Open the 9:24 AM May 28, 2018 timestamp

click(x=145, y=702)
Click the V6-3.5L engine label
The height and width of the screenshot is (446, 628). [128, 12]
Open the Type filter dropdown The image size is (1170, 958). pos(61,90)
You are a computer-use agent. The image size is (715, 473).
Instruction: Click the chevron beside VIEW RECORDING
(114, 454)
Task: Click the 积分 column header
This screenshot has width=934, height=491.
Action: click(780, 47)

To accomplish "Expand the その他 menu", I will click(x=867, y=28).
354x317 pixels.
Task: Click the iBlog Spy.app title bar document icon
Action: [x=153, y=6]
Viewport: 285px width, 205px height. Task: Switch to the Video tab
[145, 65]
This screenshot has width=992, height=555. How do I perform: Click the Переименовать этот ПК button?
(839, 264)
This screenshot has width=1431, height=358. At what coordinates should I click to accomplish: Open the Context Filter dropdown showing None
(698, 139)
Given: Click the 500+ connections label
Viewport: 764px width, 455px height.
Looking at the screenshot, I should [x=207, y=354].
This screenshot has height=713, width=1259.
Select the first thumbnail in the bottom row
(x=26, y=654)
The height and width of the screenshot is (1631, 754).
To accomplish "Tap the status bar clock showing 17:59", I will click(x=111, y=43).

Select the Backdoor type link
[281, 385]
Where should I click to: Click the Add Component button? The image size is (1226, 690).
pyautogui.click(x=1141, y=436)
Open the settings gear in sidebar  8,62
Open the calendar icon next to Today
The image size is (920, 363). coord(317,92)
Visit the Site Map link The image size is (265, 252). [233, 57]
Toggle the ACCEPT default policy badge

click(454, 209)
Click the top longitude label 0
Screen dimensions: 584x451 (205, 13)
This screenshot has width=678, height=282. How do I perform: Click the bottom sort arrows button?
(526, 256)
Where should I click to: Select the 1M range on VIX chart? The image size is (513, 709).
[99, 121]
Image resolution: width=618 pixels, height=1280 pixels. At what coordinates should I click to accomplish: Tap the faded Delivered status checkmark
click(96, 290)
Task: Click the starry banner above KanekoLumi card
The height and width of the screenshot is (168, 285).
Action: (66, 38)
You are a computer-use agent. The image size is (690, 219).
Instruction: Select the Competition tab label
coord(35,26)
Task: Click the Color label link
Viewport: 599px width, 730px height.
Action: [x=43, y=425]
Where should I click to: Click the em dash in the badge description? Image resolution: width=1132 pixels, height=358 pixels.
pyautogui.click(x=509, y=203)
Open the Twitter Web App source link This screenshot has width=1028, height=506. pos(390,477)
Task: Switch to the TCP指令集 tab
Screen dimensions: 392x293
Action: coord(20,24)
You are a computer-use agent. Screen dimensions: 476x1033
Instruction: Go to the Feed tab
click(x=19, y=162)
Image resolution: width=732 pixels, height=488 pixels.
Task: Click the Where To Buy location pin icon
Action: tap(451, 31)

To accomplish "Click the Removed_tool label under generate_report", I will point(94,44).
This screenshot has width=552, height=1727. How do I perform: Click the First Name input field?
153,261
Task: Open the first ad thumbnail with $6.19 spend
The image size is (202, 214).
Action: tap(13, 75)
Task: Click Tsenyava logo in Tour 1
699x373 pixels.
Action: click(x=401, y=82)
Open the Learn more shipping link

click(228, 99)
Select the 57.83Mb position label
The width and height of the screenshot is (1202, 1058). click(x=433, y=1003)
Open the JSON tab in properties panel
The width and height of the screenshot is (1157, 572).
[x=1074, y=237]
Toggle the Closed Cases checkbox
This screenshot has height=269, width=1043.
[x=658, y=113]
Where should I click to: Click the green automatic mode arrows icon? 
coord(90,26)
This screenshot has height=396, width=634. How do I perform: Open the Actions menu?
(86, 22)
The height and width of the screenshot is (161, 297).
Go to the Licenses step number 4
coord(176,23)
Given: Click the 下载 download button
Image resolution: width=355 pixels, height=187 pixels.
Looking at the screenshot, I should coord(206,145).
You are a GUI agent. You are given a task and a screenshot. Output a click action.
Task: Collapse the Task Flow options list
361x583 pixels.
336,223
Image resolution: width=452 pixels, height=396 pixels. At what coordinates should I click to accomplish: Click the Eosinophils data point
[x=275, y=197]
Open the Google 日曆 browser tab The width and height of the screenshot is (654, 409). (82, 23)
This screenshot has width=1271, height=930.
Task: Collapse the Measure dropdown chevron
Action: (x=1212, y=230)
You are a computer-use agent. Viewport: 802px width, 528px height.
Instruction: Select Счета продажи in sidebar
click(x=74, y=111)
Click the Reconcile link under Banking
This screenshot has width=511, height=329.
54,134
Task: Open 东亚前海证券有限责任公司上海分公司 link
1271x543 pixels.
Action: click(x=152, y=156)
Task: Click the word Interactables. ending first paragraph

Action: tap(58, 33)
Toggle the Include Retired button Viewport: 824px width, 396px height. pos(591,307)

════

_TASK ITEM:_ Having read the records above, reproduce each one exactly.

_ANSWER SPACE:_
Open the 9:24 AM May 28, 2018 timestamp

click(x=145, y=702)
Click the V6-3.5L engine label
The height and width of the screenshot is (446, 628). [128, 12]
Open the Type filter dropdown The image size is (1170, 958). pos(61,90)
You are a computer-use agent. The image size is (715, 473).
Instruction: Click the chevron beside VIEW RECORDING
(114, 454)
Task: Click the 积分 column header
This screenshot has width=934, height=491.
Action: click(780, 47)

To accomplish "Expand the その他 menu", I will click(x=867, y=28).
354x317 pixels.
Task: Click the iBlog Spy.app title bar document icon
Action: [x=153, y=6]
Viewport: 285px width, 205px height. Task: Switch to the Video tab
[145, 65]
This screenshot has width=992, height=555. How do I perform: Click the Переименовать этот ПК button?
(839, 264)
This screenshot has width=1431, height=358. At what coordinates should I click to accomplish: Open the Context Filter dropdown showing None
(698, 139)
Given: Click the 500+ connections label
Viewport: 764px width, 455px height.
Looking at the screenshot, I should [x=207, y=354].
This screenshot has height=713, width=1259.
Select the first thumbnail in the bottom row
(x=26, y=654)
The height and width of the screenshot is (1631, 754).
To accomplish "Tap the status bar clock showing 17:59", I will click(x=111, y=43).

Select the Backdoor type link
[281, 385]
Where should I click to: Click the Add Component button? The image size is (1226, 690).
pyautogui.click(x=1141, y=436)
Open the settings gear in sidebar  8,62
Open the calendar icon next to Today
The image size is (920, 363). coord(317,92)
Visit the Site Map link The image size is (265, 252). [233, 57]
Toggle the ACCEPT default policy badge

click(454, 209)
Click the top longitude label 0
Screen dimensions: 584x451 (205, 13)
This screenshot has width=678, height=282. How do I perform: Click the bottom sort arrows button?
(526, 256)
Where should I click to: Select the 1M range on VIX chart? The image size is (513, 709).
[99, 121]
Image resolution: width=618 pixels, height=1280 pixels. At what coordinates should I click to accomplish: Tap the faded Delivered status checkmark
click(96, 290)
Task: Click the starry banner above KanekoLumi card
The height and width of the screenshot is (168, 285).
Action: (66, 38)
You are a computer-use agent. The image size is (690, 219).
Instruction: Select the Competition tab label
coord(35,26)
Task: Click the Color label link
Viewport: 599px width, 730px height.
Action: [x=43, y=425]
Where should I click to: Click the em dash in the badge description? Image resolution: width=1132 pixels, height=358 pixels.
pyautogui.click(x=509, y=203)
Open the Twitter Web App source link This screenshot has width=1028, height=506. pos(390,477)
Task: Switch to the TCP指令集 tab
Screen dimensions: 392x293
Action: coord(20,24)
You are a computer-use agent. Screen dimensions: 476x1033
Instruction: Go to the Feed tab
click(x=19, y=162)
Image resolution: width=732 pixels, height=488 pixels.
Task: Click the Where To Buy location pin icon
Action: tap(451, 31)

To accomplish "Click the Removed_tool label under generate_report", I will point(94,44).
This screenshot has width=552, height=1727. How do I perform: Click the First Name input field?
153,261
Task: Open the first ad thumbnail with $6.19 spend
The image size is (202, 214).
Action: tap(13, 75)
Task: Click Tsenyava logo in Tour 1
699x373 pixels.
Action: click(x=401, y=82)
Open the Learn more shipping link

click(228, 99)
Select the 57.83Mb position label
The width and height of the screenshot is (1202, 1058). click(x=433, y=1003)
Open the JSON tab in properties panel
The width and height of the screenshot is (1157, 572).
[x=1074, y=237]
Toggle the Closed Cases checkbox
This screenshot has height=269, width=1043.
[x=658, y=113]
Where should I click to: Click the green automatic mode arrows icon? 
coord(90,26)
This screenshot has height=396, width=634. How do I perform: Open the Actions menu?
(86, 22)
The height and width of the screenshot is (161, 297).
Go to the Licenses step number 4
coord(176,23)
Given: Click the 下载 download button
Image resolution: width=355 pixels, height=187 pixels.
Looking at the screenshot, I should coord(206,145).
You are a GUI agent. You are given a task and a screenshot. Output a click action.
Task: Collapse the Task Flow options list
361x583 pixels.
336,223
Image resolution: width=452 pixels, height=396 pixels. At what coordinates should I click to accomplish: Click the Eosinophils data point
[x=275, y=197]
Open the Google 日曆 browser tab The width and height of the screenshot is (654, 409). (82, 23)
This screenshot has width=1271, height=930.
Task: Collapse the Measure dropdown chevron
Action: (x=1212, y=230)
You are a computer-use agent. Viewport: 802px width, 528px height.
Instruction: Select Счета продажи in sidebar
click(x=74, y=111)
Click the Reconcile link under Banking
This screenshot has width=511, height=329.
54,134
Task: Open 东亚前海证券有限责任公司上海分公司 link
1271x543 pixels.
Action: click(x=152, y=156)
Task: Click the word Interactables. ending first paragraph

Action: tap(58, 33)
Toggle the Include Retired button Viewport: 824px width, 396px height. pos(591,307)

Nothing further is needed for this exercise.